Singend lasst uns vor ihn treten,
mehr als Worte sagt ein Lied.
2) Er ist Gott, Gott für uns,
er allein ist letzter Halt.
Er ist Gott, Gott für uns,
er allein ist letzter Halt.
Unsichtbar, doch gegenwärtig,
Höhen, Tiefen, sie sind sein.
Unsichtbar, doch gegenwärtig,
Höhen, Tiefen, sie sind sein.
3) Ja, er heißt: Gott für uns;
wir die Menschen, die er liebt.
Ja, er heißt: Gott für uns;
wir die Menschen, die er liebt.
Darum können wir ihm folgen,
können wir sein Wort verstehn.
Darum können wir ihm folgen,
können wir sein Wort verstehn.
Wir beten mit Worten aus Psalm 138.
Psalm 138
Ich danke dir von ganzem Herzen,
vor den Göttern will ich dir lobsingen.
Ich will anbeten zu deinem heiligen Tempel hin
und deinen Namen preisen für deine Güte und Treue;
denn du hast dein Wort herrlich gemacht
um deines Namens willen.
Wenn ich dich anrufe, so erhörst du mich
und gibst meiner Seele große Kraft.
Es danken dir, Herr, alle Könige auf Erden,
dass sie hören das Wort deines Mundes;
sie singen von den Wegen des Herrn,
dass die Herrlichkeit des Herrn so groß ist.
Denn der Herr ist hoch und sieht auf den Niedrigen
und kennt den Stolzen von ferne.
Wenn ich mitten in der Angst wandle,
so erquickst du mich
und reckst deine Hand gegen den Zorn meiner Feinde
und hilfst mir mit deiner Rechten.
Der Herr wird’s vollenden um meinetwillen.
Herr, deine Güte ist ewig.
Das Werk deiner Hände wollest du nicht lassen.
Gebet
Bitten wir Gott um sein Erbarmen.
Gott, du bist größer als unsere Vorstellungen.
Du wirkst, wo wir es nicht erwarten.
Du sprichst durch Menschen, die wir leicht übersehen.
Vergib uns, wenn wir vorschnell urteilen –
wenn wir Grenzen ziehen, wo du Offenheit willst.
Christus, du hast dich nicht gescheut, den Fremden zu begegnen.
Du bist auf Menschen zugegangen, die außen vor waren.
Du hast Glauben erkannt, wo andere nur Zweifel sahen.
Vergib uns, wenn wir deine Weite vergessen –
und festhalten an dem, was uns Sicherheit gibt.
Heiliger Geist, du machst Türen auf, wo Mauern stehen.
Du bringst uns zusammen über alle Unterschiede hinweg.

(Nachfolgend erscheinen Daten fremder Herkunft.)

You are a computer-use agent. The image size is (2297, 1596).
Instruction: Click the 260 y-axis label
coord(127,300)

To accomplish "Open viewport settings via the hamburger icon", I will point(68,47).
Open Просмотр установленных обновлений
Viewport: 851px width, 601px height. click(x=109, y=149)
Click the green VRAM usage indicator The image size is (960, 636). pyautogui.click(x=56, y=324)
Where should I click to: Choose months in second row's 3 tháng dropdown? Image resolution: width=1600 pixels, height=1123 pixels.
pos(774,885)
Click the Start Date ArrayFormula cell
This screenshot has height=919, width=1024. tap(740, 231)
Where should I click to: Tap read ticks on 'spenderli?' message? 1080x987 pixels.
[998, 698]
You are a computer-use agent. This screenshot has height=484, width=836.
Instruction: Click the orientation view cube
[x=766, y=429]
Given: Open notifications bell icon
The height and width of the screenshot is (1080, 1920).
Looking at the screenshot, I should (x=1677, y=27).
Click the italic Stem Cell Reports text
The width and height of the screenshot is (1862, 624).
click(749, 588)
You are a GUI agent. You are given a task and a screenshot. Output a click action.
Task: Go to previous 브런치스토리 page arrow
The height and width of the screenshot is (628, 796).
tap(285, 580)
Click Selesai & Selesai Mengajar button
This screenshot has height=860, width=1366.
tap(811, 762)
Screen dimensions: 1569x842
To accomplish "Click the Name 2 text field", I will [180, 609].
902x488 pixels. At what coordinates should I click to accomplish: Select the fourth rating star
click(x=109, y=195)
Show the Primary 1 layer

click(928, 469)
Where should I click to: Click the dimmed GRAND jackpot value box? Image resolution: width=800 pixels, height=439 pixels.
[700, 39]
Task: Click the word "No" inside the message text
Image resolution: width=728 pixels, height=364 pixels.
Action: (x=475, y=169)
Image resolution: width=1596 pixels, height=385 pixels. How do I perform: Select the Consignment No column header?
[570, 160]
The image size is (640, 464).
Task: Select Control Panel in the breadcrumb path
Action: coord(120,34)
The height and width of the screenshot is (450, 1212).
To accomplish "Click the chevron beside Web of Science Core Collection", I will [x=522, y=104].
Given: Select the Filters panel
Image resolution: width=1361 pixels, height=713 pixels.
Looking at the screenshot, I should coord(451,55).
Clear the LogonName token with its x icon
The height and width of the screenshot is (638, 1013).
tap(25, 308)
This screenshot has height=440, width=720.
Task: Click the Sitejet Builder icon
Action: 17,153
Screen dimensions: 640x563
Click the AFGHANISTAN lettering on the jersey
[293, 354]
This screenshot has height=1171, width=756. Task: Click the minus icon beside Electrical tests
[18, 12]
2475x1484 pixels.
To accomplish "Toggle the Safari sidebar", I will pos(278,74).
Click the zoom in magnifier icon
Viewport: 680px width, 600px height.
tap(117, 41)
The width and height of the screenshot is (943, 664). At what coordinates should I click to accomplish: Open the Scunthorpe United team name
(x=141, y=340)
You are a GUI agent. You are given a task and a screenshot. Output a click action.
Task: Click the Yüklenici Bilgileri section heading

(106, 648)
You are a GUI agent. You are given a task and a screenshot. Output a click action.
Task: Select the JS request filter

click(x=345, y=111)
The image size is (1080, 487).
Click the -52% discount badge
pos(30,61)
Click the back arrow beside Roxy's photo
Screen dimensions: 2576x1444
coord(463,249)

Vergib uns, wenn wir nicht hören wollen,
wenn wir lieber bleiben, wo alles vertraut ist.
Mach uns bereit, deine Spuren dort zu entdecken,
wo wir sie nie vermutet hätten.
Gott, erbarme dich.
Gnadenzuspruch
Mit Psalm 138 haben wir gebetet: „Wenn ich dich anrufe, so erhörst du mich und gibst meiner Seele große Kraft.“
Lasst uns Gott loben, der uns erhört und sich unser erbarmen will.
Gebet
Barmherziger Gott,
du bist größer, als wir uns vorstellen können.
Mach‘ unseren Verstand und unsere Herzen weit.
Lass uns wahrnehmen, wie du lebst und wirkst,
auch da, wo wir es nicht vermuten.
Für das Heil der Welt überschreitest Du Grenzen –
Lass‘ uns Dir dabei folgen.
Darum bitten wir dich im Namen deines Sohnes Jesus Christus,
der mit dir und dem Heiligen Geist lebt und Leben schafft,
jetzt und in Ewigkeit.
Amen.
Evangelium
Matthäus 15, 21–28
Und Jesus ging weg von dort und entwich in die Gegend von Tyrus und Sidon. Und siehe, eine kanaanäische Frau kam aus diesem Gebiet und schrie: Ach, Herr, du Sohn Davids, erbarme dich meiner! Meine Tochter wird von einem bösen Geist übel geplagt. Er aber antwortete ihr kein Wort. Da traten seine Jünger zu ihm, baten ihn und sprachen: Lass sie doch gehen, denn sie schreit uns nach. Er antwortete aber und sprach: Ich bin nur gesandt zu den verlorenen Schafen des Hauses Israel.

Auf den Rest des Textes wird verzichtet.